Indications For Open Prostatectomy

There are a number of factors that should prompt the serious consideration of suprapubic transvesical prostatectomy. These include the following: (1) adenomas > 75 g; (2) transition zone hyperplasia associated with a large, prominent subtrigonal component; (3) presence of a physiologically relevant diverticulum; (4) multiple large bladder calculi; (5) confounding orthopedic problems such as severe spinal stenosis and fusion/ankylosis of the hip joints; (6) large scrotal hernia or massive hydrocele; (7) rigid or semirigid penile prosthesis; (8) multiple urethral strictures; (9) trigonal distortion resulting from trauma or previous surgery that places the ureteral orifices in close proximity to the bladder neck; (10) expectations/prejudices of the patient; and (11) skill/experience of the surgeon (1).

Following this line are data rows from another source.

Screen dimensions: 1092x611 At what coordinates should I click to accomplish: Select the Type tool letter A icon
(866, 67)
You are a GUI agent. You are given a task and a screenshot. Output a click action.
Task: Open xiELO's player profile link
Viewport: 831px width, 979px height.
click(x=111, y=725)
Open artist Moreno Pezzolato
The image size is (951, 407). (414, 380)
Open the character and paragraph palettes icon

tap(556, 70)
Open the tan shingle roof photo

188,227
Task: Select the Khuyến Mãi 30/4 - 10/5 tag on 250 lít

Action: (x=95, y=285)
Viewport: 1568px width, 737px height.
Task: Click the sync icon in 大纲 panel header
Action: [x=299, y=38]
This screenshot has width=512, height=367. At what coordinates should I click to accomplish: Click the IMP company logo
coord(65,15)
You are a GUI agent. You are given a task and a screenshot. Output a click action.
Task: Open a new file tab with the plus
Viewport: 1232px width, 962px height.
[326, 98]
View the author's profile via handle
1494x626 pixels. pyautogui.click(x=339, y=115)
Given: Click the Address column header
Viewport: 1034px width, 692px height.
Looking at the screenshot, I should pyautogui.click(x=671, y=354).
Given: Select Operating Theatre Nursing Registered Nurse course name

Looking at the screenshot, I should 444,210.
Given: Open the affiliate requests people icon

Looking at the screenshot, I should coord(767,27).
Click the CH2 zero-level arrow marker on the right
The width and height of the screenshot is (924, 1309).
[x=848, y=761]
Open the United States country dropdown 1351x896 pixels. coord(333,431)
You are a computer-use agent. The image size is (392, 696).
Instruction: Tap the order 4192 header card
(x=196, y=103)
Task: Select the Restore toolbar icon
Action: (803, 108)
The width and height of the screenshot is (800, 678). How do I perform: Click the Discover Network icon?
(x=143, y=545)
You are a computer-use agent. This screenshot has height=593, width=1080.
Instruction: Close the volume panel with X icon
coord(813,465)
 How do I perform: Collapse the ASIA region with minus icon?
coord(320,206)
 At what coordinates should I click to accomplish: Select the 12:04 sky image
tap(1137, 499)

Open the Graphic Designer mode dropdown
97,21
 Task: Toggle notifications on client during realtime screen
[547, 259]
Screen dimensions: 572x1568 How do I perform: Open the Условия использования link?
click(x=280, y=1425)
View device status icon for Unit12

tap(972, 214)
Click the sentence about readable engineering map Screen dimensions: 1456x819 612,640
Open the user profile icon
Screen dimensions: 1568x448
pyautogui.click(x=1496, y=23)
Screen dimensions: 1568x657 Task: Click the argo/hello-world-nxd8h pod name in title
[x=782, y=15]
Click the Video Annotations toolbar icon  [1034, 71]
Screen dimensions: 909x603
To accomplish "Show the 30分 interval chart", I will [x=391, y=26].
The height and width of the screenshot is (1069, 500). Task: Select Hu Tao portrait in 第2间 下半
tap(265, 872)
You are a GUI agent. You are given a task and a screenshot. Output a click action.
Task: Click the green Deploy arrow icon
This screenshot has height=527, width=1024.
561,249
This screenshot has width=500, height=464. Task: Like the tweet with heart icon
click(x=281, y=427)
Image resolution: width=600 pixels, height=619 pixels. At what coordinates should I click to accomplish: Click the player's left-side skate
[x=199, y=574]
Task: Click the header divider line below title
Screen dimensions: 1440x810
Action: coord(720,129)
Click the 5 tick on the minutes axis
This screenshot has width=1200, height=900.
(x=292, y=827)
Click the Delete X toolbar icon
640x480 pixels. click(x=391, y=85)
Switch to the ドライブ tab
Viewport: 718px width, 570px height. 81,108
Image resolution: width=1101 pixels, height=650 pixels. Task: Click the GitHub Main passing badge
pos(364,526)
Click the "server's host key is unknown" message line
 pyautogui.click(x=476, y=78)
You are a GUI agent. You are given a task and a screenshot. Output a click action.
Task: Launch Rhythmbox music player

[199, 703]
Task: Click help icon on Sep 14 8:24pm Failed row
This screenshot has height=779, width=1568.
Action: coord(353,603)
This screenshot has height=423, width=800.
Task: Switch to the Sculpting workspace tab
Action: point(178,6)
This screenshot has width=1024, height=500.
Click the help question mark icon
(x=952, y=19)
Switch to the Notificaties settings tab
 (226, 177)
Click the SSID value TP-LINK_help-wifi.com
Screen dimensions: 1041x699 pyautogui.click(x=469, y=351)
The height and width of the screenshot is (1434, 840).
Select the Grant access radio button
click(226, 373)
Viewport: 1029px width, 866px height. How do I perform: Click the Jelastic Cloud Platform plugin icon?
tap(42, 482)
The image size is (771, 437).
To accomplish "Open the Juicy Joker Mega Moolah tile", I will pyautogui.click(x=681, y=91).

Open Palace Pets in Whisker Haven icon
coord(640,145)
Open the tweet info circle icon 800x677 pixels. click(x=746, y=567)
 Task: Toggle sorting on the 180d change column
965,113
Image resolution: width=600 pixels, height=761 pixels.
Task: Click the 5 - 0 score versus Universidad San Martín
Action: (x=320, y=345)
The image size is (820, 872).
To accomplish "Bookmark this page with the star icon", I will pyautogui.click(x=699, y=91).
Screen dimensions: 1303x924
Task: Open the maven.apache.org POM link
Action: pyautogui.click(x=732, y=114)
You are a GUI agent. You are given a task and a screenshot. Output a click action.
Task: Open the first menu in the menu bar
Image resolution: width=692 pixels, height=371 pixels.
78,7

Ideally, simple perineal prostatectomy warrants consideration in those patients with large, low-lying prostates who are capable of withstanding prolonged exaggerated lithotomy. Preferably, patients selected for posterior capsulotomy by means of perineal exposure should be free of significant perineal or anorectal disease and never have had surgery in that area. Achieving perineal access is also attractive in those patients with large glands who have undergone previous pelvic surgery. This approach is also attractive because it allows exposure of the prostate at its most superficial location, allows exposure of the prostate beneath the pelvic venous plexus and peritoneal reflection, minimizes the risk of bleeding from periprostatic veins and significant ileus, provides the most direct and dependent route for drainage of extravasated urine and blood, and allows a postoperative course associated with minimal pain and reduced analgesic requirements (3).

There are two major reasons for the infrequent use of simple perineal prostatectomy for the management of BPH. First, there is a general attrition of perineal surgical skills. Second, this approach has been historically associated with a 15% risk of impotence and is therefore unattractive to potent patients. The well-appreciated anatomy of the cavernous nerves and their relationship to the dorsolateral prostatic capsule permits the successful preservation of these neurovascular bundles in skilled hands (3).